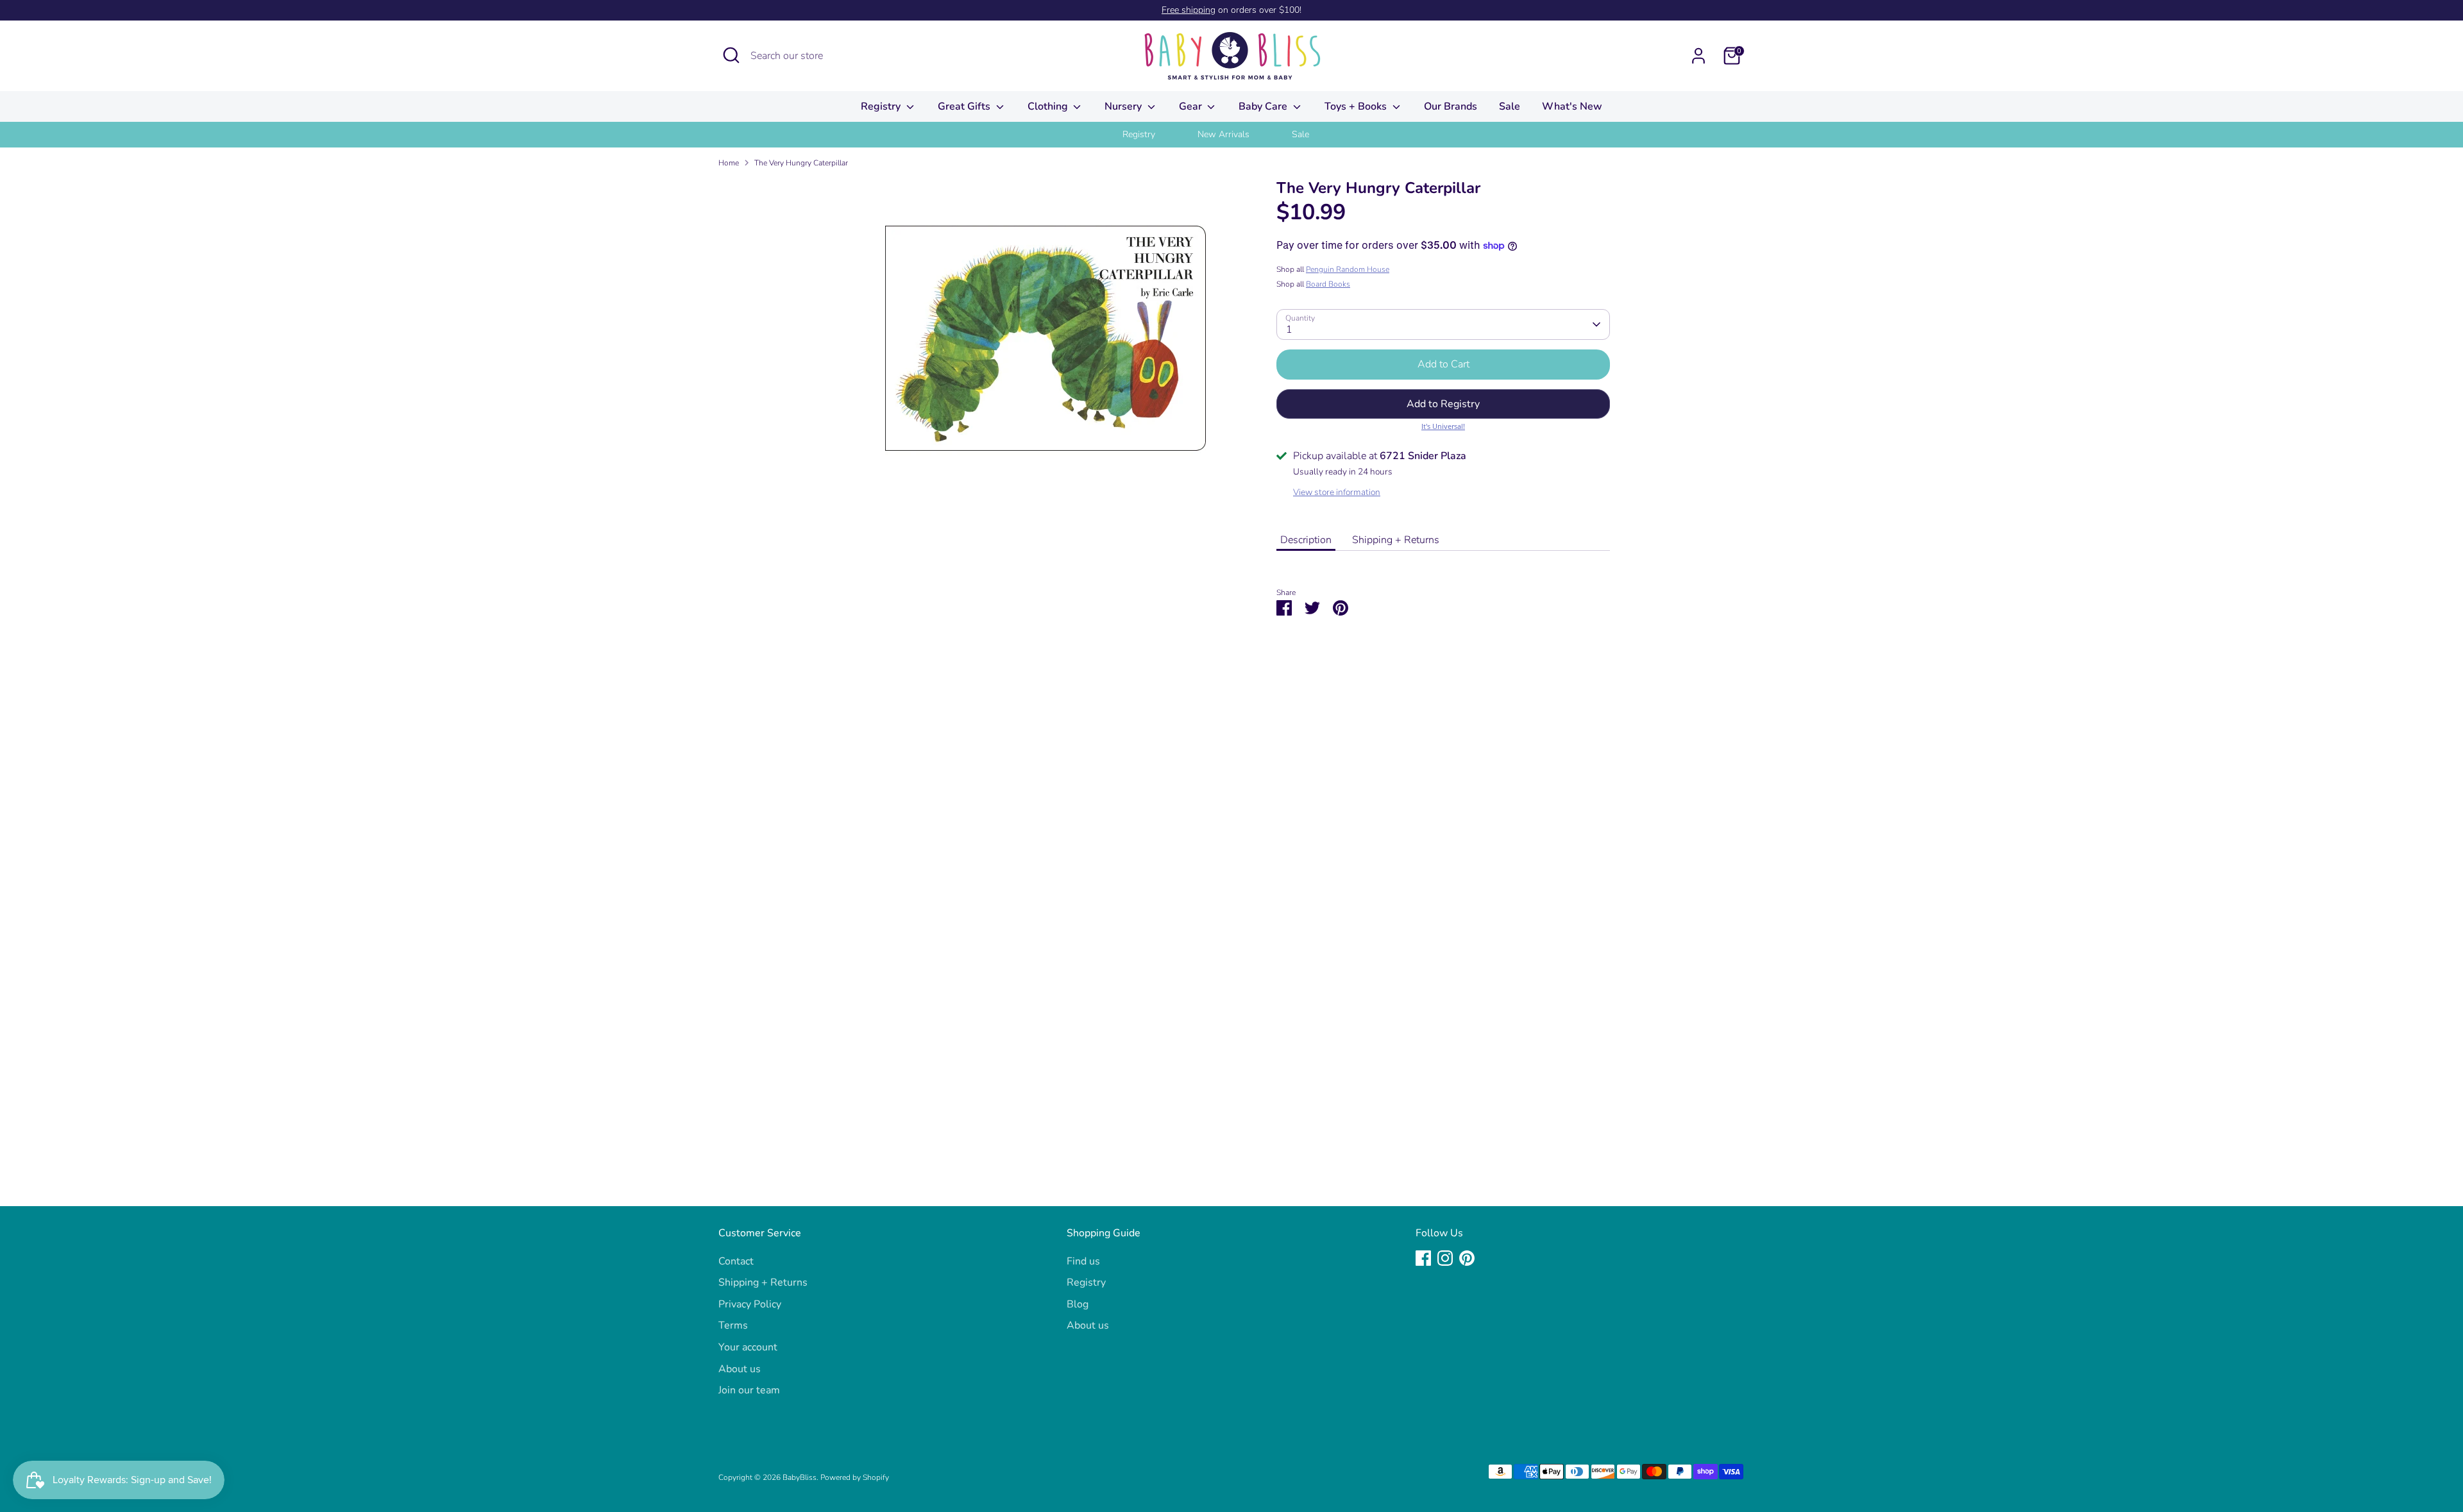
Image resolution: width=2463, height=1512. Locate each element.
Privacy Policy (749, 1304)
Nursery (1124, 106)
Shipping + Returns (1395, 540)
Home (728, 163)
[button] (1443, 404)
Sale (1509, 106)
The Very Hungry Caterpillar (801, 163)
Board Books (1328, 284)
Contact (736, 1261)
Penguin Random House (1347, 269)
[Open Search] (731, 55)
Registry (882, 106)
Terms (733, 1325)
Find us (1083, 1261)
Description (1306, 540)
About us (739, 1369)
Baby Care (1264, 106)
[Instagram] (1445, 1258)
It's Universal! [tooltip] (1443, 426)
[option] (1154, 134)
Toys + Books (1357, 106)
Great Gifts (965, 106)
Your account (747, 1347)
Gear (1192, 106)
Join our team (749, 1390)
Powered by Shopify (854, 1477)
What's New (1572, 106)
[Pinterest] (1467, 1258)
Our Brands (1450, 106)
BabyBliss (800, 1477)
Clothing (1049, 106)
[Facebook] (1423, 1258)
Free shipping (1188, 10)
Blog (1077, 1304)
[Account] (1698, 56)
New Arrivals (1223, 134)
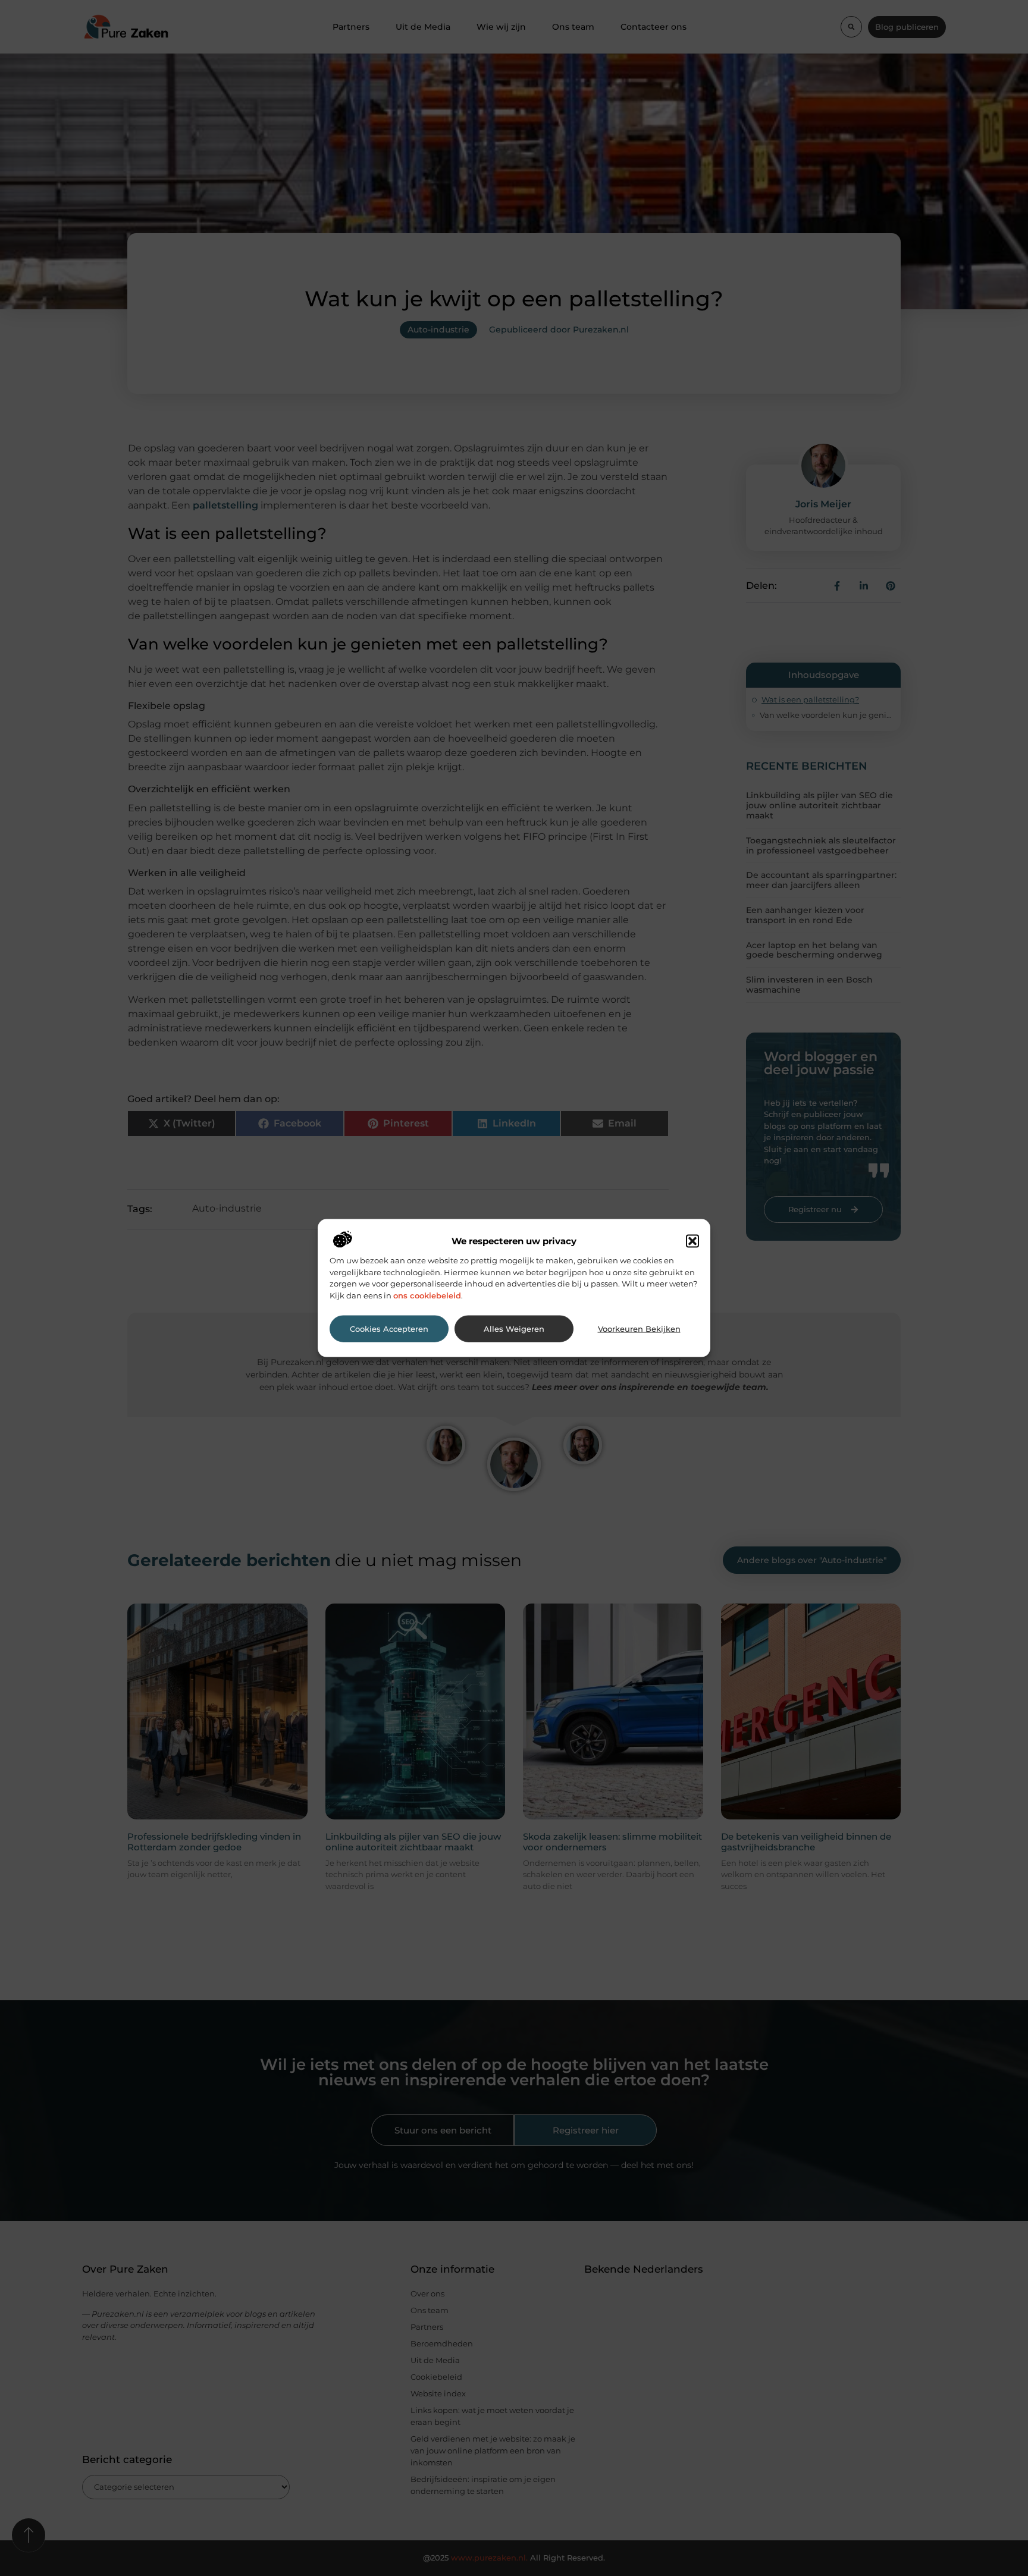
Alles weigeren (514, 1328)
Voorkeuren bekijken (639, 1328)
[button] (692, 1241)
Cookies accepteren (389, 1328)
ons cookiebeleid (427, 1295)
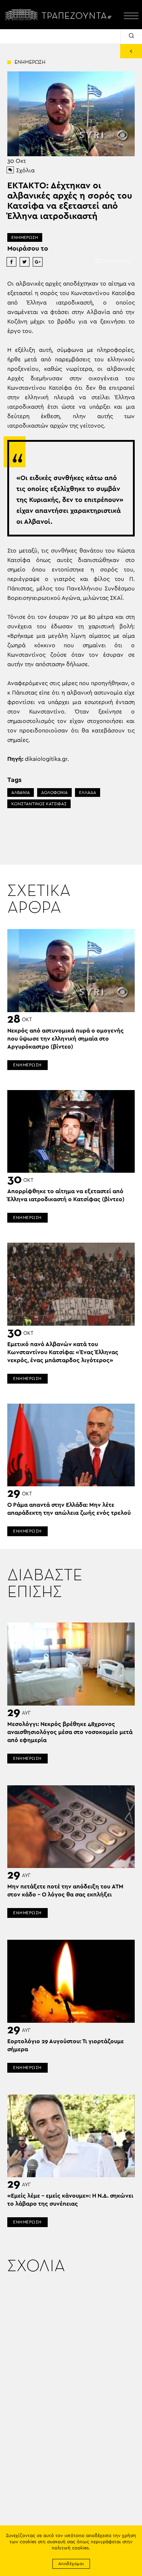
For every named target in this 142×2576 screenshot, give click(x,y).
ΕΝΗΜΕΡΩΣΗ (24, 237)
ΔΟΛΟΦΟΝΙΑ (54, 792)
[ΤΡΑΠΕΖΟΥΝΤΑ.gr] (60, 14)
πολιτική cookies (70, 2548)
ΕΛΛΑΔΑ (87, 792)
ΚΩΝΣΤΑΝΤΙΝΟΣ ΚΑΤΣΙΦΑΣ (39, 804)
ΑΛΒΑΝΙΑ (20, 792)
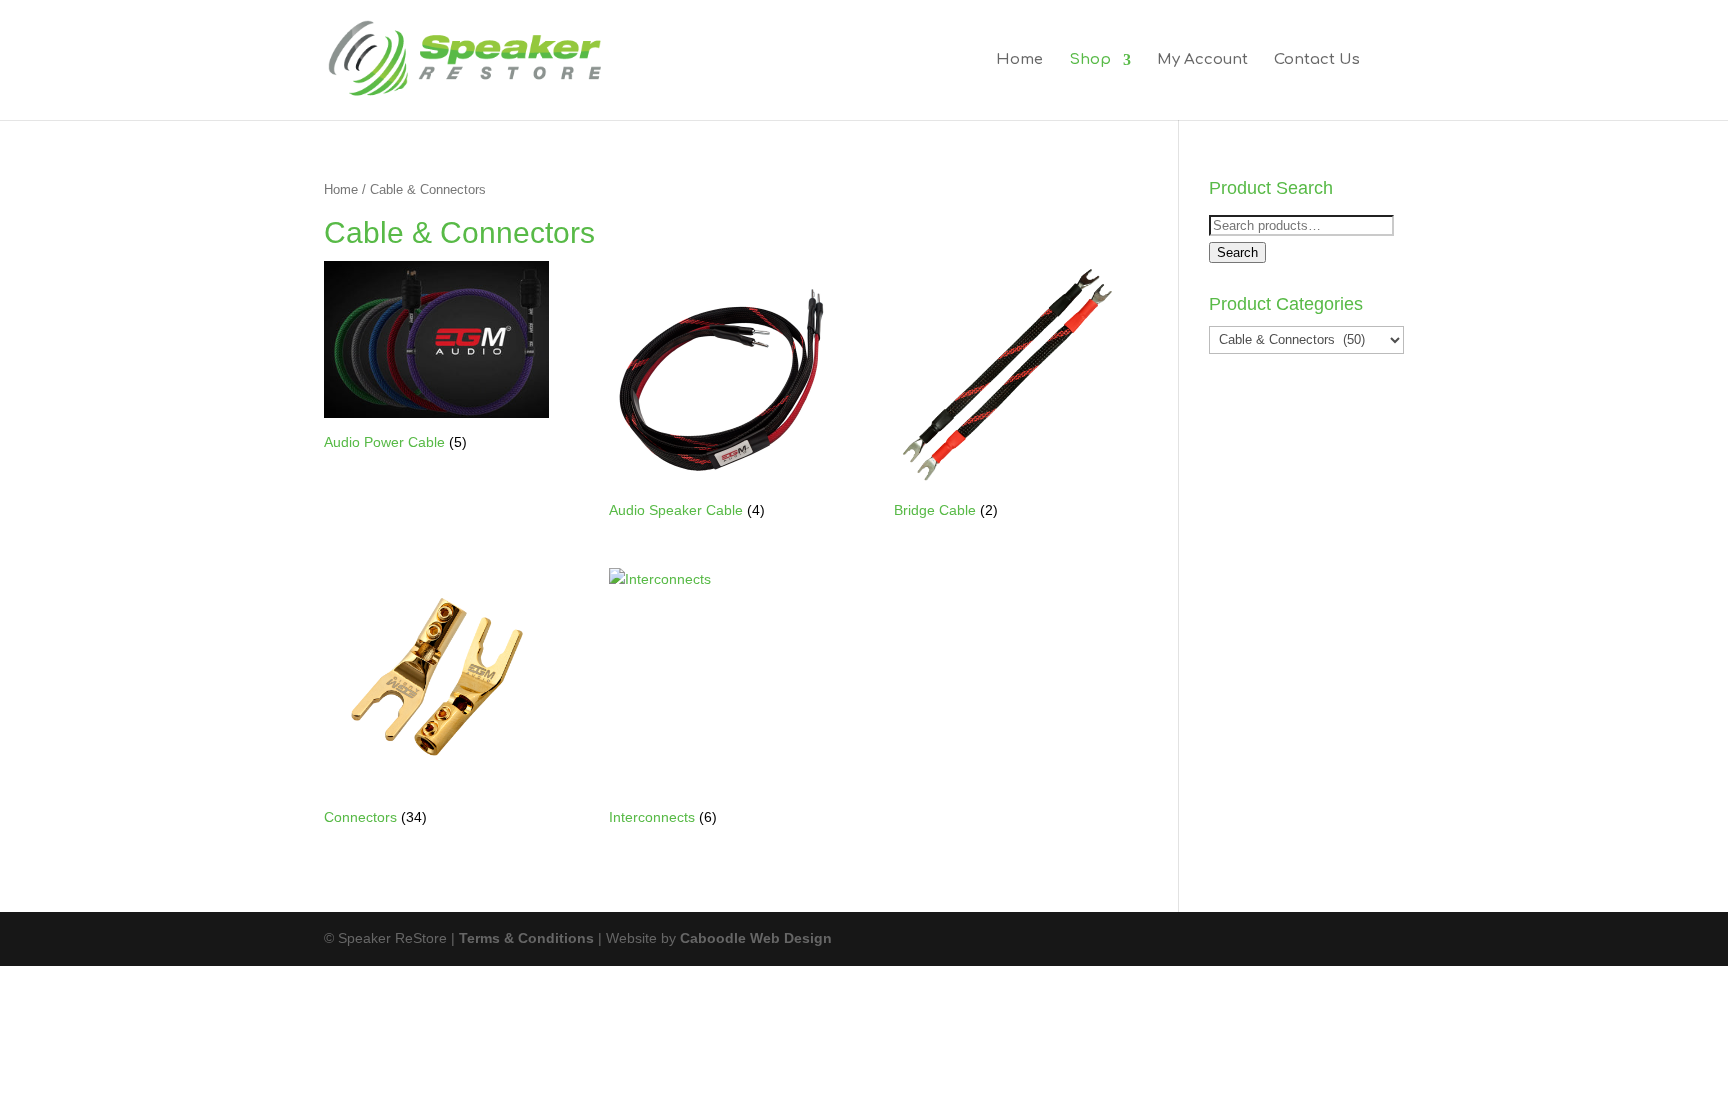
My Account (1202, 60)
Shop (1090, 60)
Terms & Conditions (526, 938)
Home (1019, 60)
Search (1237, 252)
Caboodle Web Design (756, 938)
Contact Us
========================
**What is expected**. Return every line of the material above word for word, from start to finish, but omit the lines that stand in for the pictures.

**Solution below**.
Image resolution: width=2463, height=1512. Locate each element.
Privacy Policy (749, 1304)
Nursery (1124, 106)
Shipping + Returns (1395, 540)
Home (728, 163)
[button] (1443, 404)
Sale (1509, 106)
The Very Hungry Caterpillar (801, 163)
Board Books (1328, 284)
Contact (736, 1261)
Penguin Random House (1347, 269)
[Open Search] (731, 55)
Registry (882, 106)
Terms (733, 1325)
Find us (1083, 1261)
Description (1306, 540)
About us (739, 1369)
Baby Care (1264, 106)
[Instagram] (1445, 1258)
It's Universal! [tooltip] (1443, 426)
[option] (1154, 134)
Toys + Books (1357, 106)
Great Gifts (965, 106)
Your account (747, 1347)
Gear (1192, 106)
Join our team (749, 1390)
Powered by Shopify (854, 1477)
What's New (1572, 106)
[Pinterest] (1467, 1258)
Our Brands (1450, 106)
BabyBliss (800, 1477)
Clothing (1049, 106)
[Facebook] (1423, 1258)
Free shipping (1188, 10)
Blog (1077, 1304)
[Account] (1698, 56)
New Arrivals (1223, 134)
Alles weigeren (514, 1328)
Voorkeuren bekijken (639, 1328)
[button] (692, 1241)
Cookies accepteren (389, 1328)
ons cookiebeleid (427, 1295)
For every named target in this 142×2576 screenshot, give click(x,y).
ΕΝΗΜΕΡΩΣΗ (24, 237)
ΔΟΛΟΦΟΝΙΑ (54, 792)
[ΤΡΑΠΕΖΟΥΝΤΑ.gr] (60, 14)
πολιτική cookies (70, 2548)
ΕΛΛΑΔΑ (87, 792)
ΚΩΝΣΤΑΝΤΙΝΟΣ ΚΑΤΣΙΦΑΣ (39, 804)
ΑΛΒΑΝΙΑ (20, 792)
My Account (1202, 60)
Shop (1090, 60)
Terms & Conditions (526, 938)
Home (1019, 60)
Search (1237, 252)
Caboodle Web Design (756, 938)
Contact Us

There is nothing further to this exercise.